[Input for this task start]

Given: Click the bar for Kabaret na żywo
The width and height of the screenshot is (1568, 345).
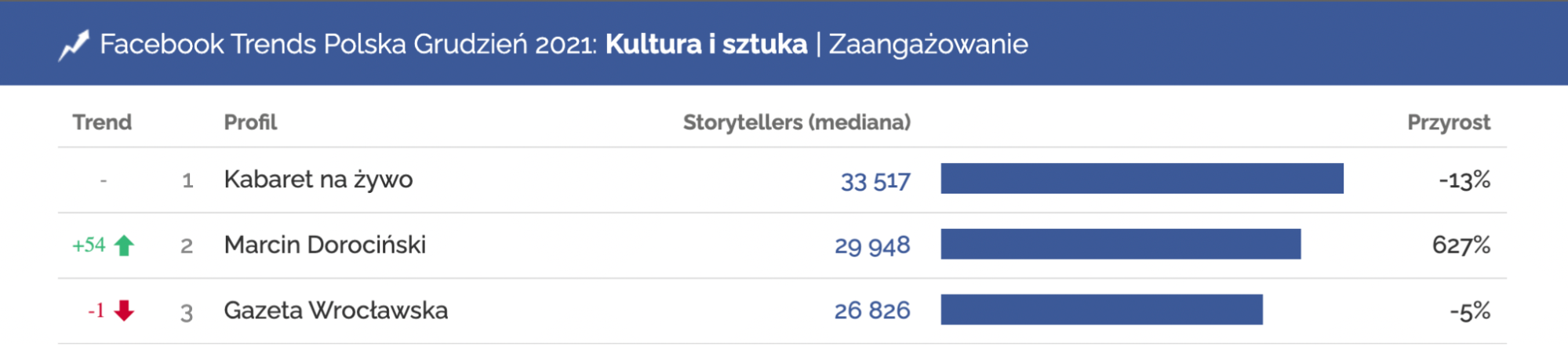Looking at the screenshot, I should pyautogui.click(x=1141, y=179).
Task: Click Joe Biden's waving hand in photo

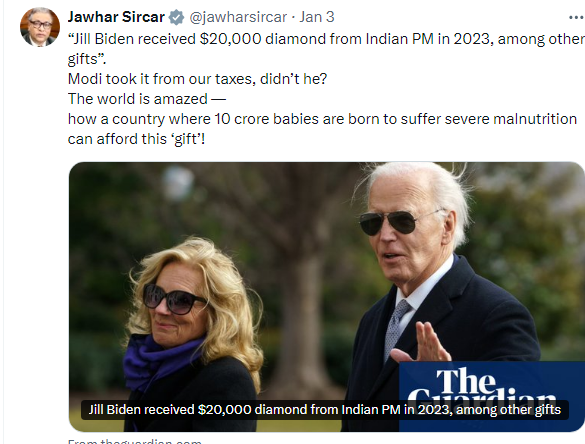Action: tap(423, 343)
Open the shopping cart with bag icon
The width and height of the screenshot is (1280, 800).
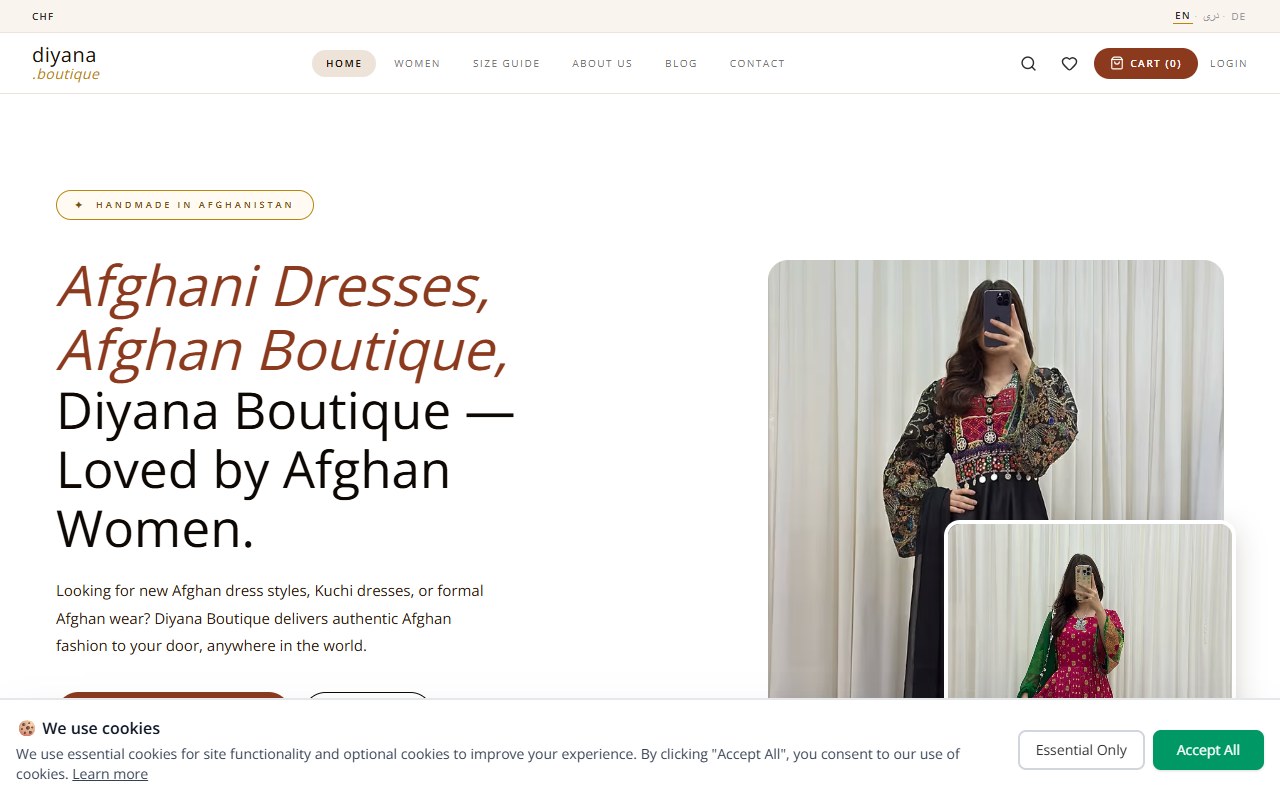(1145, 64)
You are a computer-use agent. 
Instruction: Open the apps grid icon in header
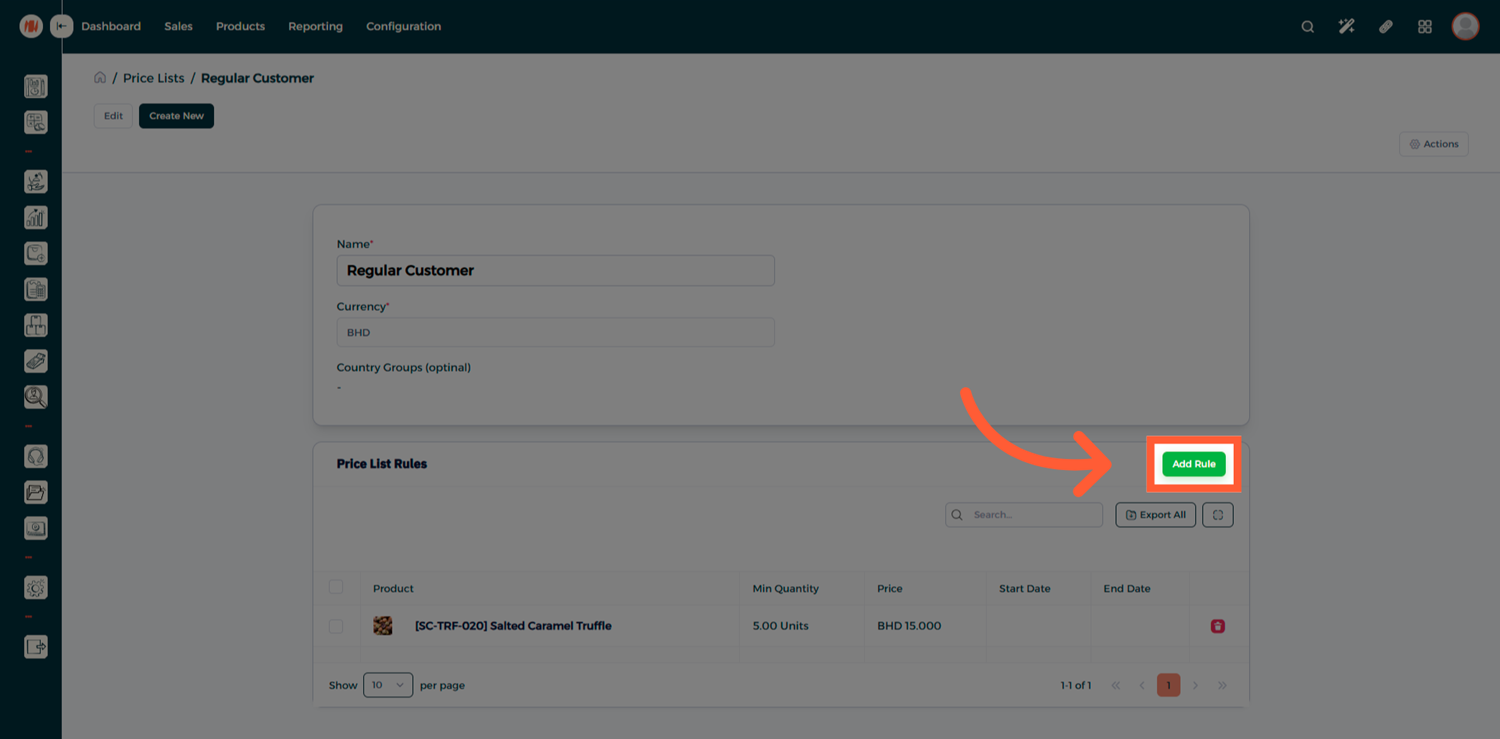pyautogui.click(x=1424, y=27)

[Input for this task end]

# Task directions
Render every line of the records above as a numbered list, skipping blank lines and leaving out the pictures.

# Response to this exercise
1. Given: Click the bar for Kabaret na żywo
2. The width and height of the screenshot is (1568, 345).
3. Looking at the screenshot, I should pyautogui.click(x=1141, y=179).
4. Task: Click Joe Biden's waving hand in photo
5. Action: tap(423, 343)
6. Open the shopping cart with bag icon
7. The width and height of the screenshot is (1280, 800).
8. (1145, 64)
9. You are a computer-use agent. 
10. Instruction: Open the apps grid icon in header
11. pyautogui.click(x=1424, y=27)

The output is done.